In the absence of universal health care, universal health insurance should be a national priority. However, our state legislature, like most every state in the South, obstinately refuses to expand Medicaid, even though doing so would bring health care coverage — including PrEP — to half a million North Carolinians. Soon, states that have expanded Medicaid, may be in the same boat as attacks have battered the Affordable Care Act and its fate has been left in the hands with an expected Supreme Court case to be heard later this year.
At Carolina, Campus Health has been at the forefront of adopting PrEP and, as Mr. Johnson writes, the providers there have been “amazing” in taking a sex-positive approach to STI prevention. Such access to sensitive and knowledgeable clinicians cannot be taken for granted, as arguably the greatest obstacle to PrEP use in the U.S. is a failure among healthcare providers to assess candidacy for PrEP and then prescribe it. Yet, Campus Health cannot insulate students from our flawed healthcare system and serious problems like threadbare insurance policies, pharmacy glitches, prior authorizations and onerous paperwork. Only serious healthcare reform can tackle these impediments to care but the prospects for that are, at best, very dim.

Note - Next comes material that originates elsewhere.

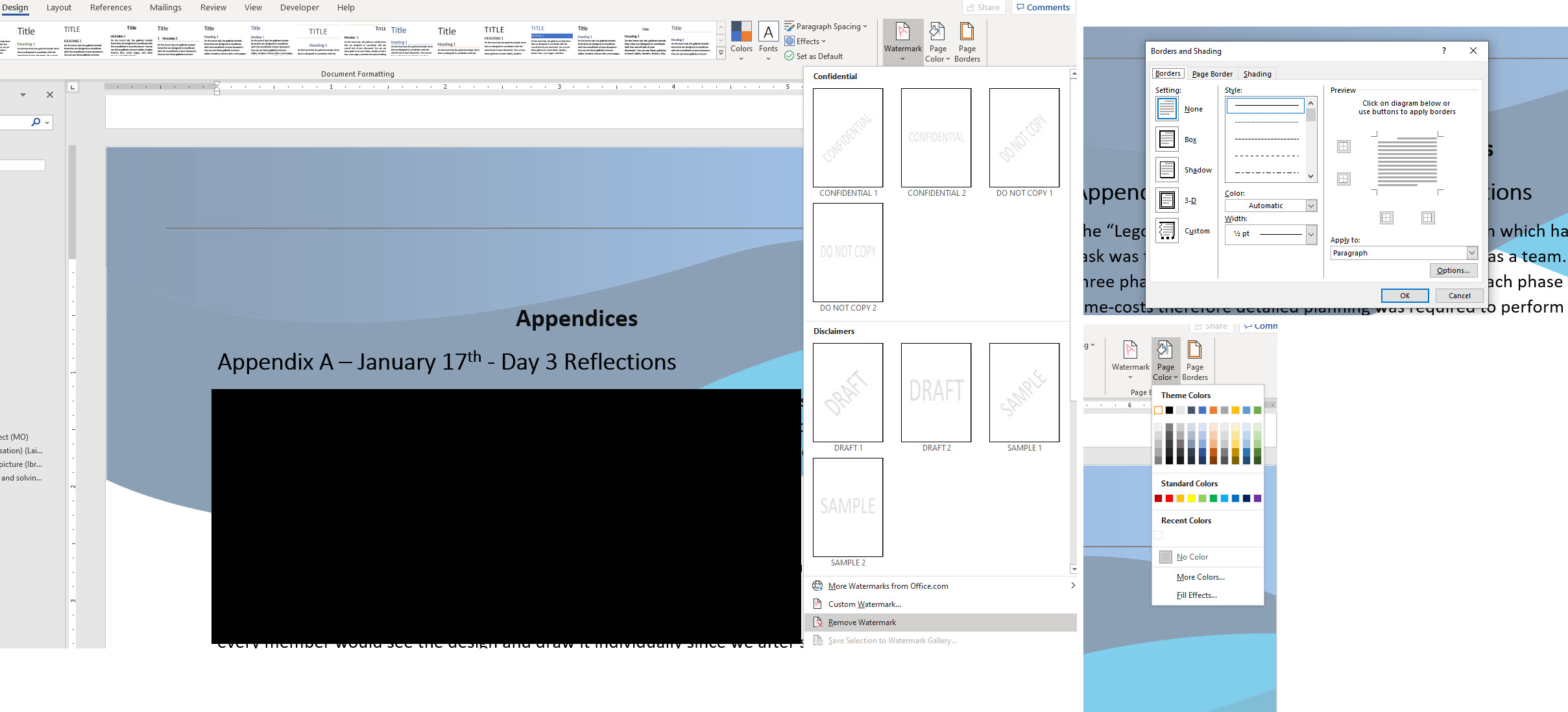Screen dimensions: 1568x712
Task: Choose the Shadow border setting icon
Action: pyautogui.click(x=1166, y=170)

Fortunately, there is another important pathway to PrEP that Mr. Johnson did not mention. Programs created by the drug company that makes PrEP have provided the medication at no cost to a large proportion of those taking it. For those without insurance who earn less than 5 times the federal poverty level (about $60,000 per year) the company makes PrEP available for free. Those who are underinsured and face a co-pay for their PrEP can receive a card that will cover this expense. These programs are pretty easy to access online.